Most of the current lithium, cobalt, nickel and manganese mining takes place in China, Chile, Australia, Indonesia, Russia and the DRC and the US only has free trade agreements with Chile and Australia. Many experts have been warning for a long time that the US’s increasing reliance upon semiconductors, batteries and raw materials is a strategic threat to the economic security of the US, hence President Biden’s Executive Order on American Supply Chains in February 2021.
This provision for rules of origin within the Climate Bill is intended to send a strong signal to mining companies to invest in the North America and incentivise OEMs to source raw materials more locally within the USMCA area or from countries with FTAs. But OEMs and climate activists alike are concerned that because the US upstream raw materials capacity is not yet in place, this makes achieving this tax credit almost impossible for OEMs to reach – at least not for the next 5-10 years – and would therefore render the tax credits ineffective at encouraging EV uptake.
Sourcing essential minerals like lithium in the US will be challenging. Indigenous groups have protested open lithium-ore mining on sites in Nevada and some propositions such as a plan to collect polymetallic nodules from the Clarion Clipper Zone are unproven.
Funding for domestic production
The bill includes significant amounts available as investment tax credits, federal grants and loans for companies involved in clean transport and energy to transform their businesses.
The government will provide $10 billion to build clean technology manufacturing facilities, such as EV and battery factories, with $2 billion allocated as grants to retool existing production facilities to make clean vehicles, specifically for the automotive industry and to preserve jobs. Manufacturers can also apply for $20 billion in loans to build new, clean vehicle manufacturing plants. “Clean vehicle” is defined by the act to be a battery, plug-in hybrid or hydrogen fuel cell electric vehicle.
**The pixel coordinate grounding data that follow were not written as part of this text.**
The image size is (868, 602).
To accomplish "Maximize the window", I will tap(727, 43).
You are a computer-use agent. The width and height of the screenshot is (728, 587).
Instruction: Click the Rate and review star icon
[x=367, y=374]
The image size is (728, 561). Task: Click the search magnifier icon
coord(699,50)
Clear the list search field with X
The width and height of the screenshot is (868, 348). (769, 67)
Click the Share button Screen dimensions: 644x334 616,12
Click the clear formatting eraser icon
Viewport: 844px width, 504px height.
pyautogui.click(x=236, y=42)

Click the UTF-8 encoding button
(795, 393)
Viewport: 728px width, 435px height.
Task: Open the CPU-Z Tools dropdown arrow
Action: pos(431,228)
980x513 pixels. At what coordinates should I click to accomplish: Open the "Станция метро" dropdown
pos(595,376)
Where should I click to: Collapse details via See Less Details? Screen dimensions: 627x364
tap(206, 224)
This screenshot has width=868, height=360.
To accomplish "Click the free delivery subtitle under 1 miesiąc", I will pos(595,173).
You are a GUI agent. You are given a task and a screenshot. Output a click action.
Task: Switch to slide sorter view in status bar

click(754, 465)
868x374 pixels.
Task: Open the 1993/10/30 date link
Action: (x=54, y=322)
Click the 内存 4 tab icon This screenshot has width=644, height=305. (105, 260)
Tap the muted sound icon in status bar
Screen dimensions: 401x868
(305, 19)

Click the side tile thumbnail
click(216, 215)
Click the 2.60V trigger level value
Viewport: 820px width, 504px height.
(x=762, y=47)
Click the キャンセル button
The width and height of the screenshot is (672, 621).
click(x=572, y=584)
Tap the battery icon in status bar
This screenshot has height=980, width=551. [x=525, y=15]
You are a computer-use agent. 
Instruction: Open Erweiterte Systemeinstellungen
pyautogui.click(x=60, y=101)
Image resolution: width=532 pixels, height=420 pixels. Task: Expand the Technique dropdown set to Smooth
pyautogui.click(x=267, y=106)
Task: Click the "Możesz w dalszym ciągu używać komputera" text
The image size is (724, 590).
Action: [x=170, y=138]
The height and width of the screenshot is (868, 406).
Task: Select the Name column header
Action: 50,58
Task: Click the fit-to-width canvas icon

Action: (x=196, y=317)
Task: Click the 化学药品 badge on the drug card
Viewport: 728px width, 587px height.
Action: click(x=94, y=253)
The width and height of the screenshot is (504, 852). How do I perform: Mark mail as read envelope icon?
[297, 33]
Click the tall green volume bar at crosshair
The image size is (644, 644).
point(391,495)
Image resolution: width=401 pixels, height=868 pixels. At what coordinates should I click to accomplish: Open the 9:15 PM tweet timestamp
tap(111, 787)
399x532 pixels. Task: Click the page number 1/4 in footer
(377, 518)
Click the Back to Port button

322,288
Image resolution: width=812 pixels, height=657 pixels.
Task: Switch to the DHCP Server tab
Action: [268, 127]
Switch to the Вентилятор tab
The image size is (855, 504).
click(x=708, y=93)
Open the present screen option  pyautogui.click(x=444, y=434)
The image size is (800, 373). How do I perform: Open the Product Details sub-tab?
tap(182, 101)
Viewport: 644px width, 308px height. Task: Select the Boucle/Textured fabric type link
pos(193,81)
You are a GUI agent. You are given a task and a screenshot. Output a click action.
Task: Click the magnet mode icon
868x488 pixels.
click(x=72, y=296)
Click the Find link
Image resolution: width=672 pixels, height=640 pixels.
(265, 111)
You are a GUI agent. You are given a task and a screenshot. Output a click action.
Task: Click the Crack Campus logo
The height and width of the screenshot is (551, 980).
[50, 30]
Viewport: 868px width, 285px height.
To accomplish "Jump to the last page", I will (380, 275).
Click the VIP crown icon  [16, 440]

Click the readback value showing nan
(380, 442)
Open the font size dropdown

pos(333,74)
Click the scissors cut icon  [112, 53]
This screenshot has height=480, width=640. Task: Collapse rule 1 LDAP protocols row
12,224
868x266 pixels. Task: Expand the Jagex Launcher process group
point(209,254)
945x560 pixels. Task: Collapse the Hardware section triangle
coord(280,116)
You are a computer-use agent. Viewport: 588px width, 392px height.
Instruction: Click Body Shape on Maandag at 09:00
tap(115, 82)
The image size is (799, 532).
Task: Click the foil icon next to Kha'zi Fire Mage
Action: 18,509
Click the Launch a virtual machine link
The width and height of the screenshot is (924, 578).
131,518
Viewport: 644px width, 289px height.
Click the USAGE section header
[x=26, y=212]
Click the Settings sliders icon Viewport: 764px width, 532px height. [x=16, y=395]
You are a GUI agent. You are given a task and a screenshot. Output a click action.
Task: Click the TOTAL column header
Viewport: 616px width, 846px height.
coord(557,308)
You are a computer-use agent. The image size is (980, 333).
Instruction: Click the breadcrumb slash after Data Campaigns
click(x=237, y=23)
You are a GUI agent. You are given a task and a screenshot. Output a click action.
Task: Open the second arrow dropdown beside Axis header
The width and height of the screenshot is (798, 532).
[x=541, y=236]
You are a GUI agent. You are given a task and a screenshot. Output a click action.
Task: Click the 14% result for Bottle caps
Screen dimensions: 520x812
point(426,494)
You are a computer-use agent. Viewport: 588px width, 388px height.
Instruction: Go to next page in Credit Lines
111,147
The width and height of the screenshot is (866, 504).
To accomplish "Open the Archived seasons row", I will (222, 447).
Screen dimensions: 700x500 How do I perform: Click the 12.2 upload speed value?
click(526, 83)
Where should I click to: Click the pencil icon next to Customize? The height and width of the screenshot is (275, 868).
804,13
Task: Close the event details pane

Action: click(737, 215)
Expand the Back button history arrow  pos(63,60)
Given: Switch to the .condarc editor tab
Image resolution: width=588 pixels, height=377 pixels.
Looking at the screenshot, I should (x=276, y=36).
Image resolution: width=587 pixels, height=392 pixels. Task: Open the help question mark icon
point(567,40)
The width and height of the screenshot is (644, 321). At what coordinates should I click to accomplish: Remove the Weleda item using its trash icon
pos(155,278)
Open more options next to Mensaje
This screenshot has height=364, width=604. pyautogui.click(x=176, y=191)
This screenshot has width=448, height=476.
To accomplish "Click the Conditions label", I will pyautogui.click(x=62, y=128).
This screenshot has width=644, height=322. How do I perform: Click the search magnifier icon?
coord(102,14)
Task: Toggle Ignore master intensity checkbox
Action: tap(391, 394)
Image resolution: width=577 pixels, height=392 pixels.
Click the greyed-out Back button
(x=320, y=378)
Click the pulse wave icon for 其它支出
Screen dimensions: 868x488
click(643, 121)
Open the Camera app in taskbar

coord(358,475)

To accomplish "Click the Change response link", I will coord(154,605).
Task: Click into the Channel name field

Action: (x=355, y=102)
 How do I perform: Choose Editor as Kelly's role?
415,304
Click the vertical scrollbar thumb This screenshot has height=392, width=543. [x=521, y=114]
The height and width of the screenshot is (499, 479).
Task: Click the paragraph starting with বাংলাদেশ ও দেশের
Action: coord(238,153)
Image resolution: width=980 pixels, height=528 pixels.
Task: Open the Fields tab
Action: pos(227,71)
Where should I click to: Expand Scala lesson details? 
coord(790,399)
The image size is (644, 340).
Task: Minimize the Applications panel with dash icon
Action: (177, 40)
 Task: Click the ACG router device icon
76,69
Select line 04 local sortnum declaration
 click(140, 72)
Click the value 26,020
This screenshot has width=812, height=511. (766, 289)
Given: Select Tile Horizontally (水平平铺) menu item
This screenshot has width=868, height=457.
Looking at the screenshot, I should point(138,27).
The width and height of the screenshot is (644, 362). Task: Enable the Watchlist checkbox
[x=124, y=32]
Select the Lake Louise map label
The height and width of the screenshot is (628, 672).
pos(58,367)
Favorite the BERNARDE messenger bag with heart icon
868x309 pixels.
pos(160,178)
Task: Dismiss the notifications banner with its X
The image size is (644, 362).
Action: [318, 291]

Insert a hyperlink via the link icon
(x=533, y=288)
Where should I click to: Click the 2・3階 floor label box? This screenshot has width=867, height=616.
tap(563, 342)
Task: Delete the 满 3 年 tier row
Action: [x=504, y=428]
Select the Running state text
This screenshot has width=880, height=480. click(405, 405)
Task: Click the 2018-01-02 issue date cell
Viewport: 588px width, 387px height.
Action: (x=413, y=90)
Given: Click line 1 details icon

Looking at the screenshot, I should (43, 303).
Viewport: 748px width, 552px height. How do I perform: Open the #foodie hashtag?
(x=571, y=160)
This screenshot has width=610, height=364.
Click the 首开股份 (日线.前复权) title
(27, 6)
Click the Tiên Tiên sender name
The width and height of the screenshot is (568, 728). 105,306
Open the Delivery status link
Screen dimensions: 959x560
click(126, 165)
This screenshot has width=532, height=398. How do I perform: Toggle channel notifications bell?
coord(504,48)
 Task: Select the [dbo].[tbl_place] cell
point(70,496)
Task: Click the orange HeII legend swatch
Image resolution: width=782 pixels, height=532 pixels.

A further $500m will be available via the Defence Production Act to go towards various greener technologies, including critical minerals processing and a further $2 billion is nominated for energy research via National Labs.
Proportionately, within the automotive industry, these numbers are relatively low. Toyota, the world’s largest OEM by number of vehicles sold in 2021, is investing $35 billion worldwide, with $3.4 billion earmarked for the US. However, the incentives may be enough to encourage carmakers to commit to manufacturing in the US.